Briar Chapel, a Newland community located outside Chapel Hill, is the “largest green-built community in the Raleigh-Durham area.”
“Briar Chapel is the number one sustainable community in North Carolina,” says Leidolf, “and it’s all due to research.”
Envisioning a real estate community depends on conducting accurate research that shares insights about target audiences. If companies don’t conduct research, they simply won’t know what their consumers want.
Everyone knows you should “start at the very beginning,” but people often try to skip over the in-depth planning stage. Outlining long-term goals is critical to meaningful outcomes.
At the onset of the Briar Chapel project, Newland outlined the project’s primary principles: “create and maintain Briar Chapel as a nature sanctuary, celebrate and preserve the history of the site, pioneer and promote authentic innovation, and foster social intelligence.”
“Project managers and marketing teams come and go, but project principles are the things that remain constant so you always have that vision from start to finish in the walk down a project,” says Leidolf.
Newland’s Wendell Falls project established a new “level of sophistication” in a well-known rural area. Matzen highlighted the project’s inclusion of a sleek café and basic commercial needs, such as gas stations, that fostered an unprecedented level of modernity and urbanization in the rural community.
To effectively create a premium product, each team member needed to be fully committed to reaching common goals, no matter how revolutionary or modern they seemed, Matzen says. Cooperation from everyone on the team was necessary for the project’s implementation and ultimate success.
Every aspect of a project carries significance, even details that might seem inconsequential, when it comes to attracting consumers.

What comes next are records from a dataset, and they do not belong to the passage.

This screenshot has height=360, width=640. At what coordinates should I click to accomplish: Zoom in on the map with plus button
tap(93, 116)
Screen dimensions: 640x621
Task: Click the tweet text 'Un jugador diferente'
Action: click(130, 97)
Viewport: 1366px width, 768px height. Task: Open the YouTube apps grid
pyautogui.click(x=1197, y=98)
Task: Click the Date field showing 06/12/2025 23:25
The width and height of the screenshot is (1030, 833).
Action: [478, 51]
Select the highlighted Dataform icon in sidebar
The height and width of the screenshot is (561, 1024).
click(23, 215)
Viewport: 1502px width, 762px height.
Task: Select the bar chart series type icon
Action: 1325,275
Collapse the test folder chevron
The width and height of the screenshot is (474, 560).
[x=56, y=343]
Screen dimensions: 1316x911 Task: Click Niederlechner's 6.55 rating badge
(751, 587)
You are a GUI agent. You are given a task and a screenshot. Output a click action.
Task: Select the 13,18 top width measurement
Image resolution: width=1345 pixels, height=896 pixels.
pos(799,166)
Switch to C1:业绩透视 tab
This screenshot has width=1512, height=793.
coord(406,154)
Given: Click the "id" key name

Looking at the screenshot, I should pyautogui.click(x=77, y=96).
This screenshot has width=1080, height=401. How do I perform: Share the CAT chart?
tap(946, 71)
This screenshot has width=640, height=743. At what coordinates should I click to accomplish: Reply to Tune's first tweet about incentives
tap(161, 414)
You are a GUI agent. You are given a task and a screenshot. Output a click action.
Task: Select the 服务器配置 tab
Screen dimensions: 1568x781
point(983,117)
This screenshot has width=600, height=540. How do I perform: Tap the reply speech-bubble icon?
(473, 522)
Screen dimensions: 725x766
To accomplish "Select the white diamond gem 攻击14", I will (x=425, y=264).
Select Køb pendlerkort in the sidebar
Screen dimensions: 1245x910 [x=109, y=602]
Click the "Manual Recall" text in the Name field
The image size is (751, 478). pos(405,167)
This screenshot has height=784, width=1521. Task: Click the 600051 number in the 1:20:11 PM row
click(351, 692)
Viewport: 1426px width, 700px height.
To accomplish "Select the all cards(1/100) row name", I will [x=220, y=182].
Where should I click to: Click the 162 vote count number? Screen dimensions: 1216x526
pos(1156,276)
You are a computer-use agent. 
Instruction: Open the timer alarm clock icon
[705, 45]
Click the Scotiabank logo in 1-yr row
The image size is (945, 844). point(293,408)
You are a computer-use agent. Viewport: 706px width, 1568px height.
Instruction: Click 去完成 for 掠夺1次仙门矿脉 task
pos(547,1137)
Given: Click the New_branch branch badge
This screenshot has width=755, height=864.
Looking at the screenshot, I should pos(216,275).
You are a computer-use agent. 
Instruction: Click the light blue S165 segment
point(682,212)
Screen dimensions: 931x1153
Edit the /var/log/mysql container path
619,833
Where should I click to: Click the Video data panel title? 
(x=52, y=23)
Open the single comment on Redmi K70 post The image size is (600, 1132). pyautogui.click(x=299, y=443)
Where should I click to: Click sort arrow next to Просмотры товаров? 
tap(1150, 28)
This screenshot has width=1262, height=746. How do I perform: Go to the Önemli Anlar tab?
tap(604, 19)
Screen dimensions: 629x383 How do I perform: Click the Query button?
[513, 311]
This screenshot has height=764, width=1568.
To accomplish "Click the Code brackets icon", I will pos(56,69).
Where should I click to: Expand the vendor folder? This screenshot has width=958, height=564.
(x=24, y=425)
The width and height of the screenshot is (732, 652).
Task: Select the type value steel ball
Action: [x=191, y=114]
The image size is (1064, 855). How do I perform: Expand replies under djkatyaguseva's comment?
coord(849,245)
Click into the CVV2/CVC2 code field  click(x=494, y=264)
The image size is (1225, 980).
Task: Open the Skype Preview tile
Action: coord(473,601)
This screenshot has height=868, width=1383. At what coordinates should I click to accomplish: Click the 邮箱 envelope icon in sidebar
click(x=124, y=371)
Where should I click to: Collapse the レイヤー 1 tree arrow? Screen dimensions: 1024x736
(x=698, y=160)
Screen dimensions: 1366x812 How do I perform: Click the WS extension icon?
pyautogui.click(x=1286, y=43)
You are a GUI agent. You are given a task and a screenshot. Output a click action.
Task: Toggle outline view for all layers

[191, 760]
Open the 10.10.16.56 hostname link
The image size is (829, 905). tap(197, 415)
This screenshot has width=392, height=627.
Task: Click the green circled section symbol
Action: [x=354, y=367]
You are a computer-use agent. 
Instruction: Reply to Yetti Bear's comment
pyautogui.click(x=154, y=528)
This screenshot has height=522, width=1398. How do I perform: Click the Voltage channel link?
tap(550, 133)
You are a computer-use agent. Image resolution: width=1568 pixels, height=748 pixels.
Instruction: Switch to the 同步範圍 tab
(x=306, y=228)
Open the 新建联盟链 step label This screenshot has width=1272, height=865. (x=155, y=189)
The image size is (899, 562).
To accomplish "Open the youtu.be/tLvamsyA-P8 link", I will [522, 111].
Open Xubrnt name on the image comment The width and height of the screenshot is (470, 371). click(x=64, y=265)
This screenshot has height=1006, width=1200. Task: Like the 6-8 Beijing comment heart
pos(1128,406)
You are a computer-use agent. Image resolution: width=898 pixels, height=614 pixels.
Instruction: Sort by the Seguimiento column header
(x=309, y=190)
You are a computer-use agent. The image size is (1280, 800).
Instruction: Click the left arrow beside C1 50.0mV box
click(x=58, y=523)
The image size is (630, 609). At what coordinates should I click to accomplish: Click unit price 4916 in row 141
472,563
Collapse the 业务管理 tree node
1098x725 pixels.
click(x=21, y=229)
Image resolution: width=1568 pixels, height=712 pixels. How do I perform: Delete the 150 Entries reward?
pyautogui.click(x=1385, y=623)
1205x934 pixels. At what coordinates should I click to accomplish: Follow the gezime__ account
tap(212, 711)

When Newland built Briar Chapel, the project plan included purposeful ways to share art in the residential community, Leidolf says. The company incorporated handmade hammocks and swings, birdhouses, and community gardens within the residential space to foster an appreciation for the arts within open gathering spaces.
By perfecting every detail, Newland created a thoughtful and inclusive living community that inspired residents to appreciate art.